Text section:
=== Begin Enclosure ===

GraphRAG

Get Started

Requirements

Python 3.10 or 3.11

To get started with the GraphRAG system, you have a few options:

👉 Install from pypi.
👉 Use it from source

Top-Level Packages

Indexing Pipeline Overview
Query Engine Overview

Overview

The following is a simple end-to-end example for using the GraphRAG system. It shows how to use the system to index some text, and then use the indexed data to answer questions about the documents.

Install GraphRAG

pip install graphrag

Running the Indexer

Now we need to set up a data project and some initial configuration. Let's set that up. We're using the default configuration mode, which you can customize as needed using environment variables or using a config file.

First let's get a sample dataset ready:

mkdir -p ./ragtest/input

Now let's get a copy of A Christmas Carol by Charles Dickens from a trusted source

curl https://www.gutenberg.org/cache/epub/24022/pg24022.txt > ./ragtest/input/book.txt

Next we'll inject some required config variables:

Set Up Environment Variables

First let's make sure to setup the required environment variables:

OpenAI and Azure OpenAI

To get started, let's set the base environment variables.

export GRAPHRAG_API_KEY="<api_key>" && \
export GRAPHRAG_LLM_MODEL="<chat_completions_model>" && \
export GRAPHRAG_LLM_MODEL_SUPPORTS_JSON="True" && \
export GRAPHRAG_EMBEDDING_MODEL="<embeddings_model>" && \
export GRAPHRAG_INPUT_TYPE="text"

Azure OpenAI

In addition, Azure OpenAI users should set the following env-vars.

export GRAPHRAG_API_BASE="https://<domain>.openai.azure.com" && \
export GRAPHRAG_API_VERSION="2024-02-15-preview" && \
export GRAPHRAG_LLM_API_TYPE = "azure_openai_chat" && \
export GRAPHRAG_LLM_DEPLOYMENT_NAME="<chat_completions_deployment_name>" && \
export GRAPHRAG_EMBEDDING_API_TYPE = "azure_openai_embedding" && \
export GRAPHRAG_EMBEDDING_DEPLOYMENT_NAME="<embeddings_deployment_name>"

For more details about configuring GraphRAG, see the configuration documentation. For more details about using the CLI, refer to the CLI documentation.

Running the Indexing pipeline

Finally we'll run the pipeline!

=== End Enclosure ===

Dataset content:
=== Begin Enclosure ===

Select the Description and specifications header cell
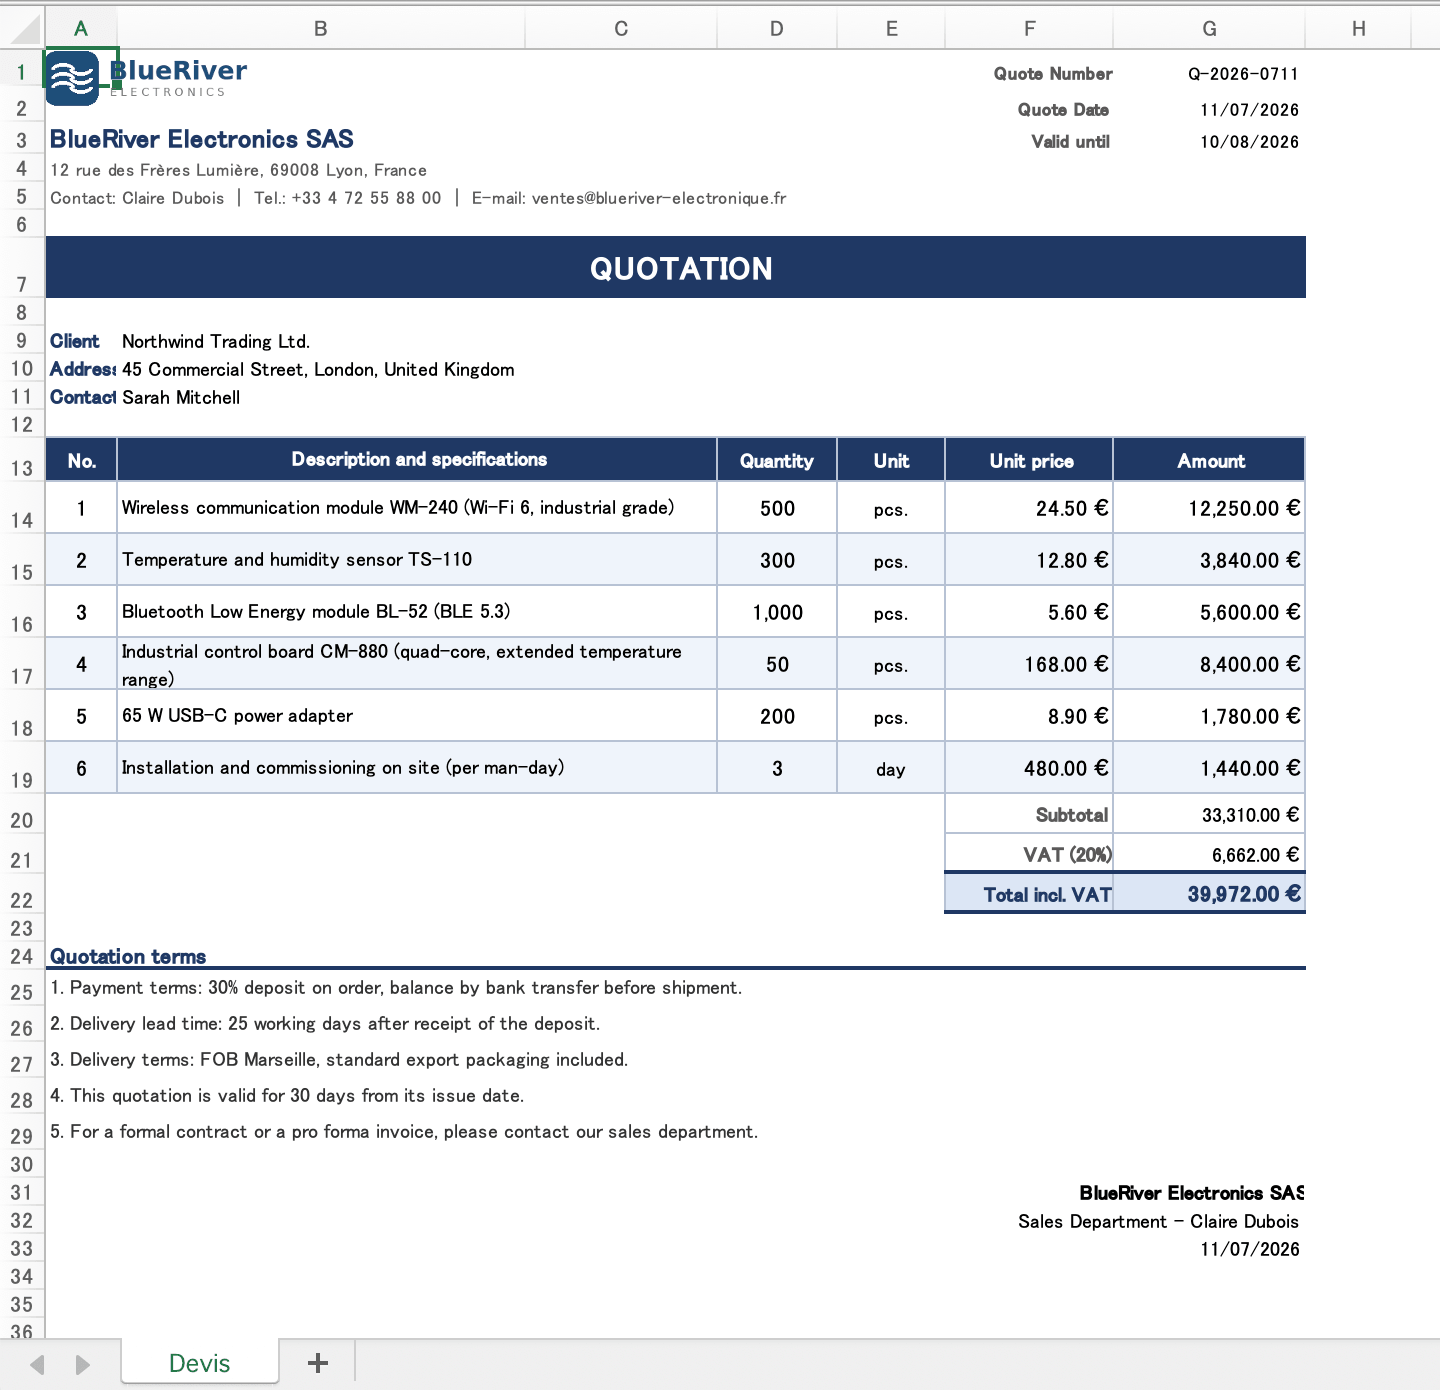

=== End Enclosure ===

Task description: Name every base environment variable that the GraphRAG getting-started text above says to set for both OpenAI and Azure OpenAI users.

Answer below: GRAPHRAG_API_KEY, GRAPHRAG_LLM_MODEL, GRAPHRAG_LLM_MODEL_SUPPORTS_JSON, GRAPHRAG_EMBEDDING_MODEL, GRAPHRAG_INPUT_TYPE